No creo en las religiones, pero sí en la fe y el amor, capaces de construir imperios, mover ejércitos, desafiar familias y razones.

No creo en Dios, su poder, fuerza y omnipresencia, pero sí en una energía creadora, inmensurable, incomprensible, ignota. Presa esquiva de científicos, ausente a la vista, presente en la materia y lo recóndito del átomo.

No creo en el destino, pero sí en las probabilidades, sus erráticos desenlaces y su turbio azar.

No creo  en el cielo o el infierno, pero sí en el empantanado abismo infinito de la mente, creadora de ellos en este mismo mundo terrenal.

Justo cuando estaba por enviar el texto a sus mil 634 millones de seguidores en la red social, y a punto de cambiar, sin saberlo, el razonamiento de esas almas, quienes reenviarían las líneas a sus miles, cientos o decenas de amigos, parientes y contactos, y estos a su vez harían lo propio, manteniendo el tópico como el tema más importante en los siguientes meses y años, hasta convertir las letras digitales en acciones de abandono total a las iglesias, biblias, coranes, toras y demás.

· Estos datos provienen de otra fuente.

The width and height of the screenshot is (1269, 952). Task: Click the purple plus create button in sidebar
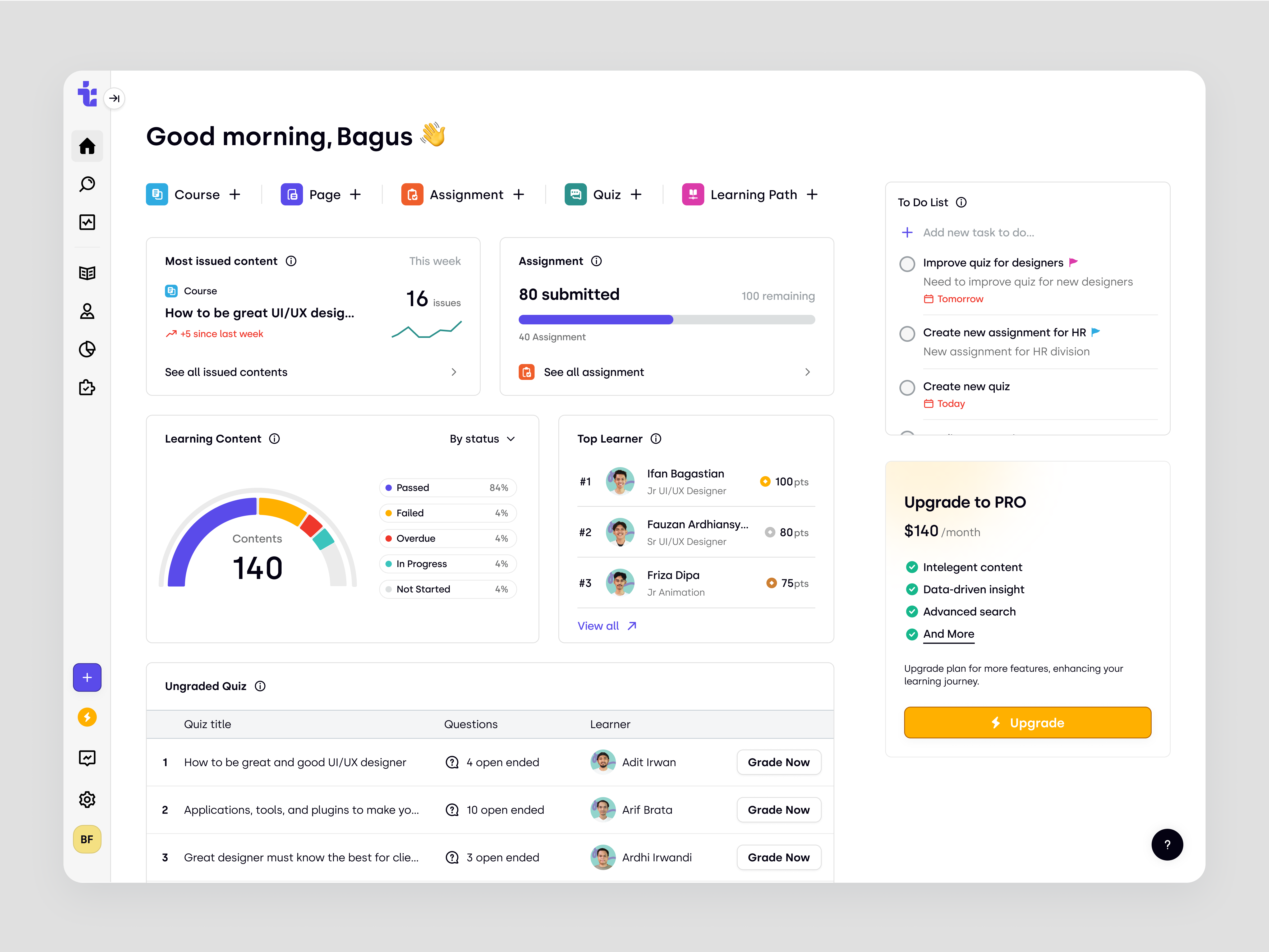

Provocando una labor de encierro sepulcral en los científicos, para tras años de esfuerzo, convenios internacionales y billones de dólares dilapidados, creyeran finalmente haber hallado la verdad y postular una ley sobre la creación, sin el conocimiento eterno necesario para ello.

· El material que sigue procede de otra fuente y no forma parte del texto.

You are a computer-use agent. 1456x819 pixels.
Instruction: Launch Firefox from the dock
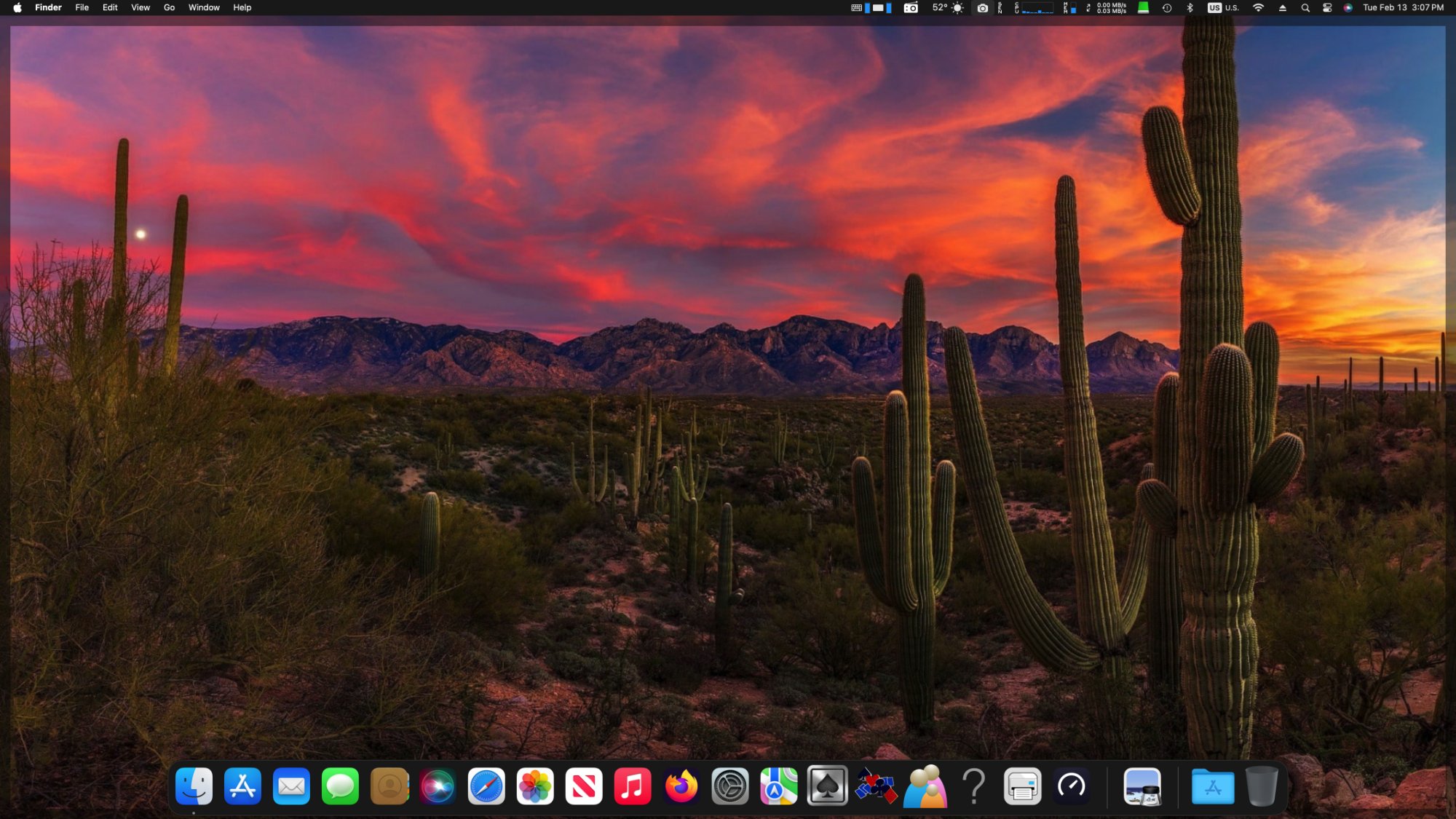(681, 786)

El escritor habría alcanzado más fama e historia en ese pedazo de reflexión que en sus 15 libros y novelas de análisis del hombre y la sociedad, su desenfreno y adormecimiento, falta de acción e individualidad. Sería reconocido mundialmente y su nombre patentaría la historia de una nueva humanidad, prospera en ideas, pero carente de luz. 

Detuvo su mano justo al sentir una brisa cálida y fría. La pantalla parpadeo por unos segundos, escuchó un aleteo a sus espaldas y un aliento ronco ardía en su nuca. Giró entonces su silla sólo para sentir una diestra estocada atravesando su pecho.

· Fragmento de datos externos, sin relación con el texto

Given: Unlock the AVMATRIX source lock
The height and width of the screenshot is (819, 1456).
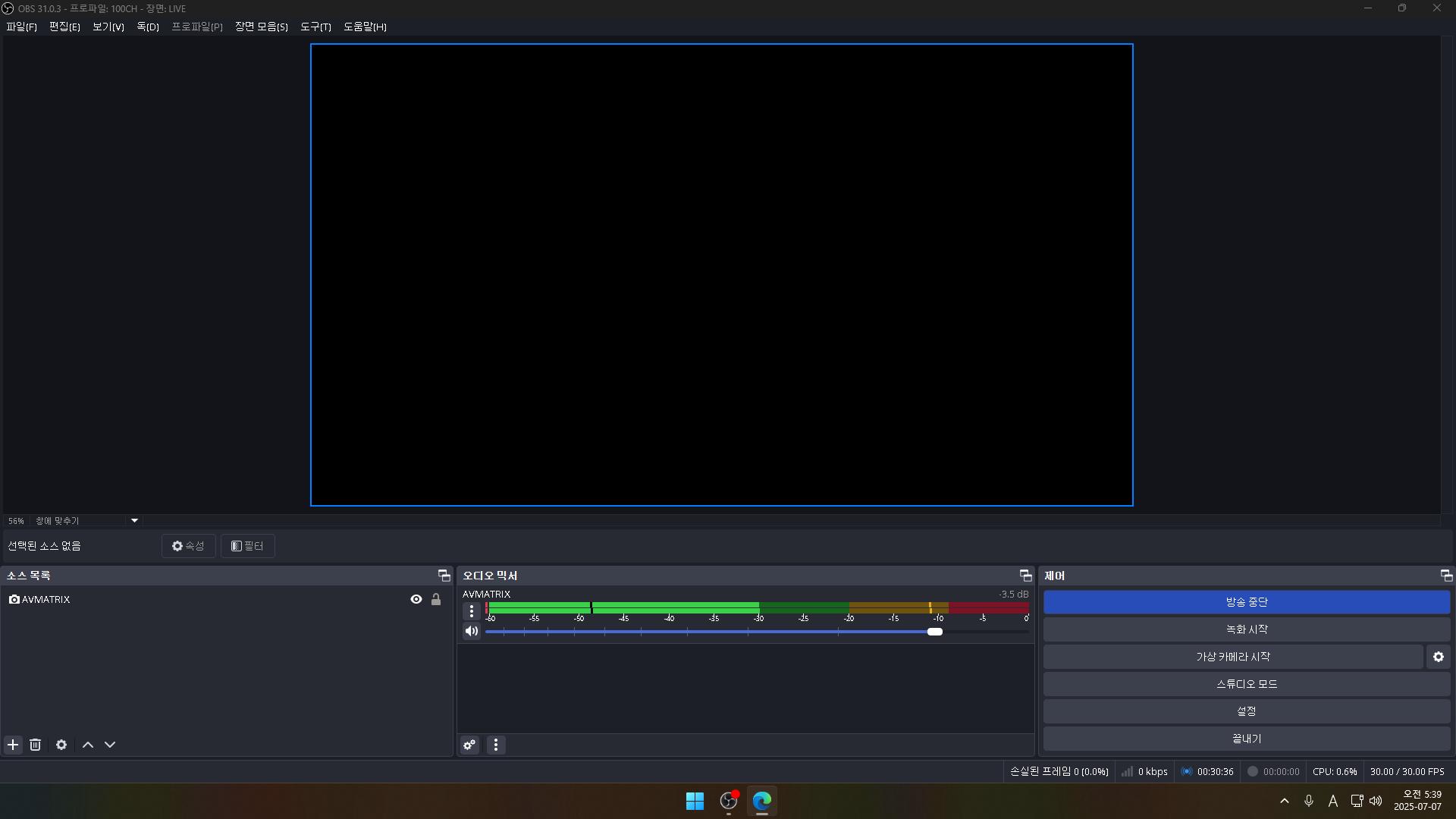Looking at the screenshot, I should [x=436, y=599].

Una voz atronadora surgió como el relámpago. El Instituto Sismológico Nacional la tradujo en un temblor de magnitud 7.9 en la escala de Richter, con epicentro a 135 kilómetros al noreste de San José del Cabo, pero sus oídos la escucharon nítida, transparente, sin un roce con el viento. El mensaje llegó directo a su cabeza antes de entregar sus ojos a lo eterno y sentir el fuego quemando sus rodillas.

“¿Qué tantas posibilidades había entonces para que esto sucediera?”